Meaning, kinds of money, functions of money (primary, secondary and contingent) to be explained; supply of money (only meaning of M1, M2, M3 & M4).

302.00 Banks

functions of commercial bank; high powered money, credit creation by commercial banks; Central Bank: functions.
Basic understanding of the functions of commercial banks, credit creation process with limitation. The regulatory role of the Central Bank, its functions and the way it controls the flow of credit needs to be explained. A brief mention may be made of quantitative CRR, SLR, Bank Rate policy (reporate and reverse reporate) and Open Market Operations) and qualitative methods

400.00 Balance of Payment and Exchange Rate


401.00 Balance of Payment

meaning, components;
foreign exchange – meaning, determination of exchange rate (Flexible).
Balance of Payment - Meaning and components; Causes of disequilibrium and how the disequilibrium can be corrected;

Foreign Exchange Rate – meaning, meaning of fixed and flexible exchange rate, determination of exchange rate in a free market. Concepts of depreciation, appreciation, devaluation and revaluation (meaning only).

500.00 Public Finance


501.00 Fiscal Policy

meaning and instruments of fiscal policy.
Meaning and instruments of fiscal policy – Public Revenue: Meaning, taxes (Meaning
and types), difference between direct and indirect taxes; Public Expenditure: Meaning and importance; Public Debt: Meaning and redemption; Deficit Financing: meaning

502.00 Government Budget

meaning, types and components.
Meaning and types of Government budget – union, state; components – revenue and capital. Concept of deficit budget: revenue deficit, fiscal deficit, primary deficit – their meaning and implications.

600.00 National Income


601.00 Circular Flow of Income.

A simple model explaining the circular flow of income with two, three and four sector models with leakages and injections.

602.00 Concepts and Definition

Concepts and definition of NY, GNP, GDP, NNP, private income, personal income, personal disposable income, National Disposable Income and per capita income; relationship between the income concepts.

A brief understanding of the mentioned national income aggregates is needed. The concepts of GNP and NNP should be explained both at factor cost and market prices, real GDP and nominal GDP, National.

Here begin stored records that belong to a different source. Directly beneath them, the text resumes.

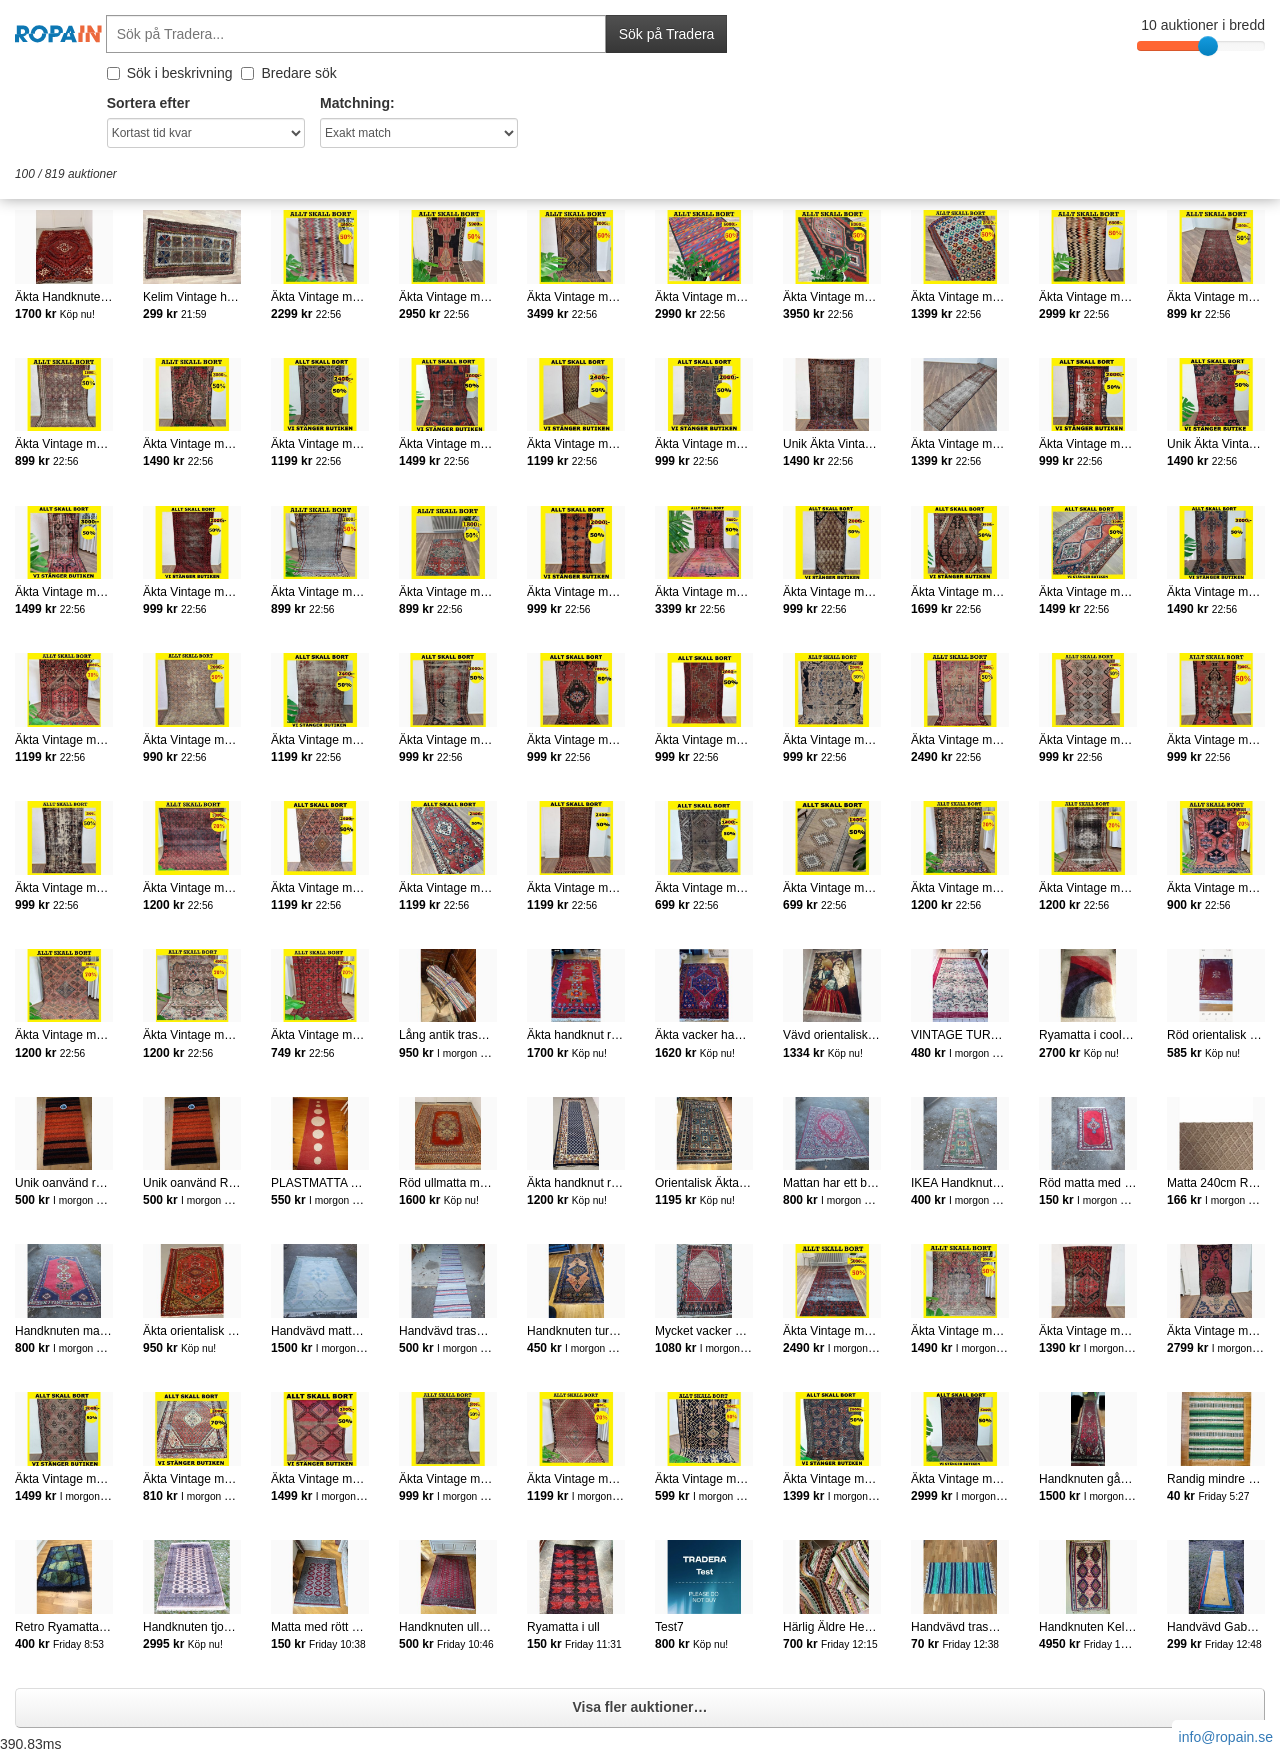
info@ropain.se (1226, 1737)
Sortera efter (148, 103)
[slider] (1208, 46)
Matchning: (357, 103)
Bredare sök (288, 73)
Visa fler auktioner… (639, 1707)
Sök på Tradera (667, 34)
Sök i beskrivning (170, 73)
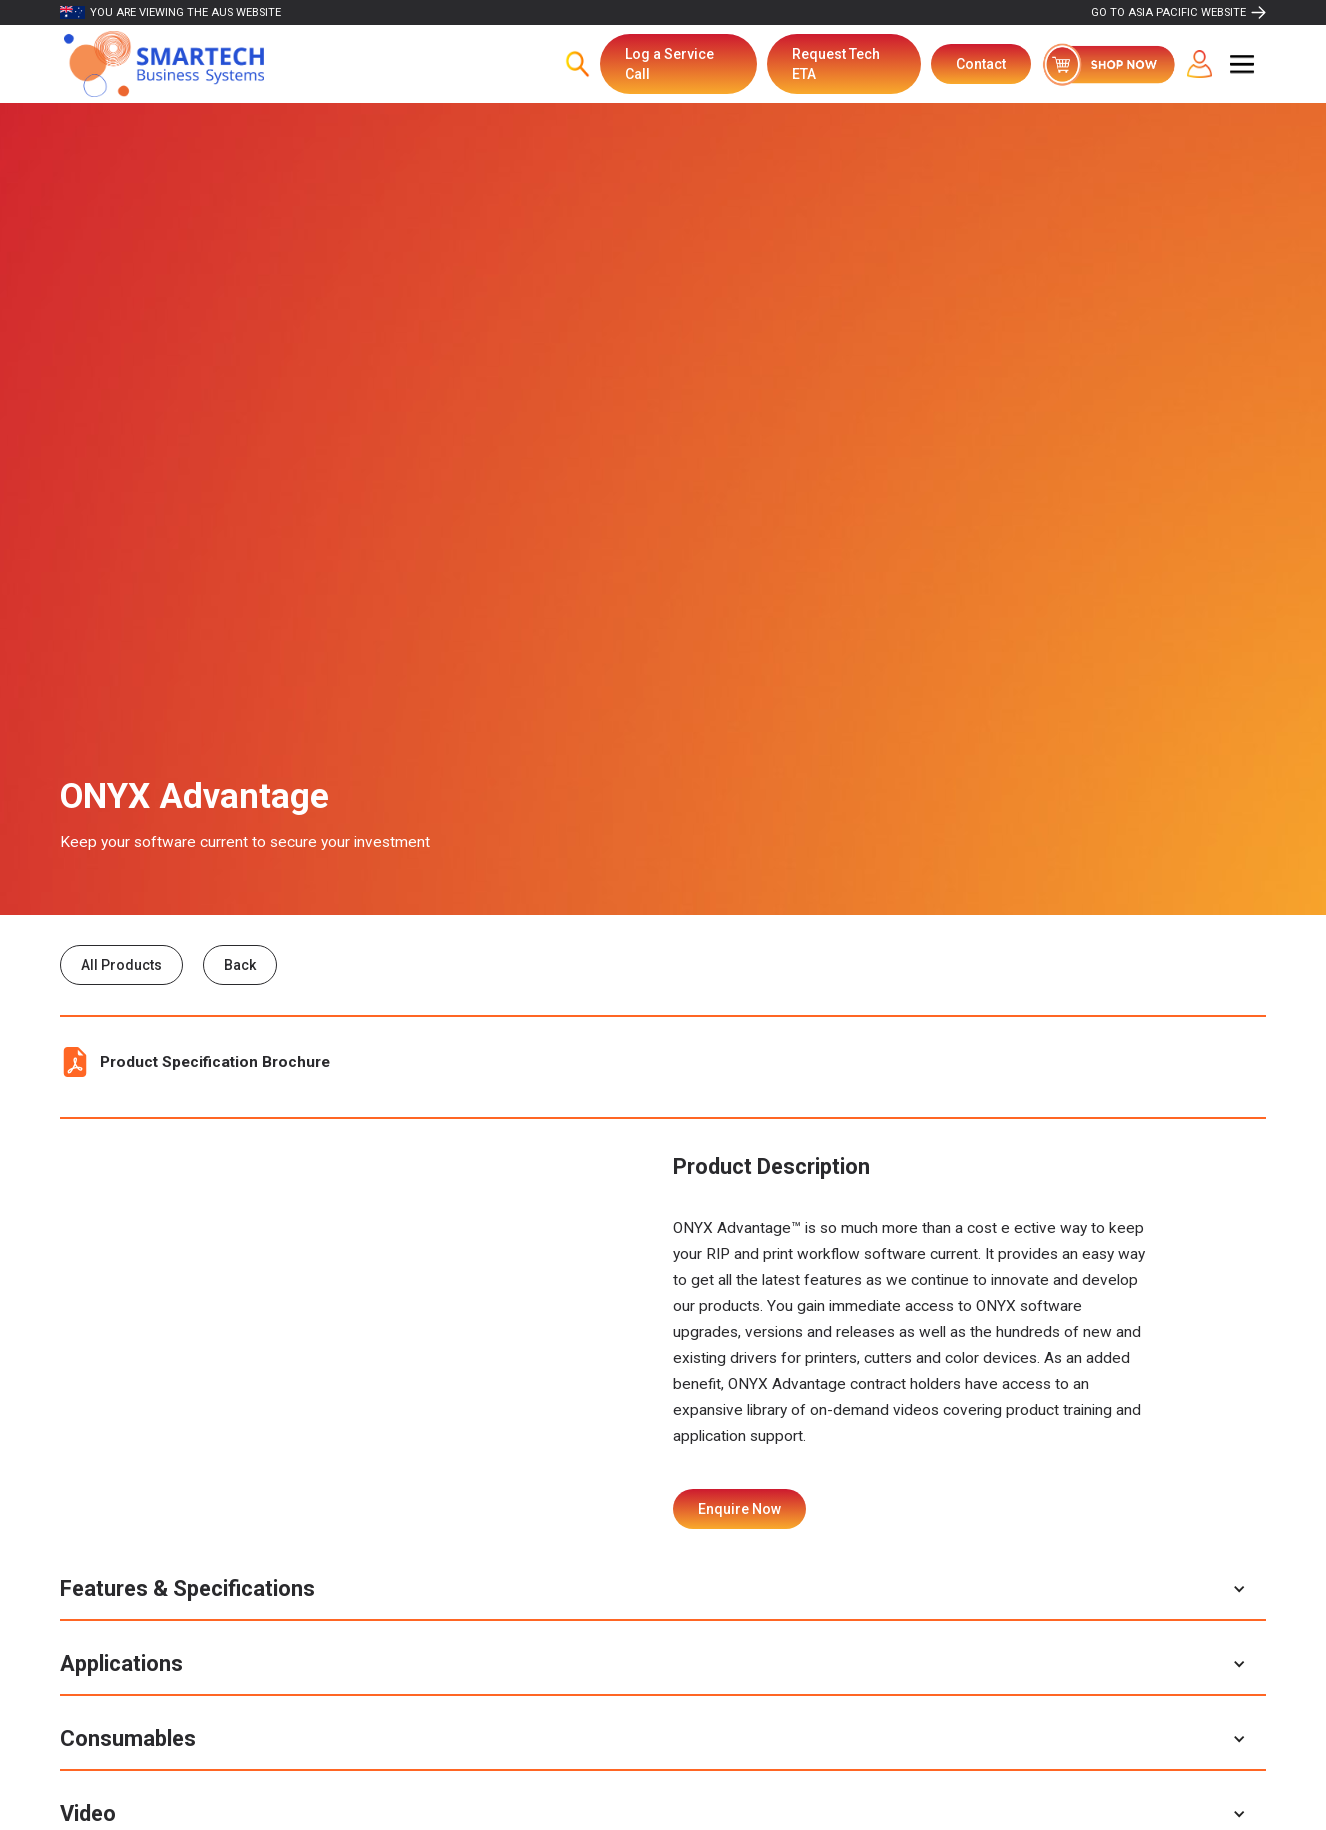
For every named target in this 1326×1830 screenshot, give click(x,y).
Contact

Disposable Income (Gross and Net), GDP and Welfare, GDP as an indicator of Economic welfare.

603.00 Methods of Measuring National Income

product or value-added method; income method and expenditure method with simple numericals based on them.
Simple numericals based on all the methods to be covered for better understanding of the concept. Precautions and difficulties of measuring National Income for each method.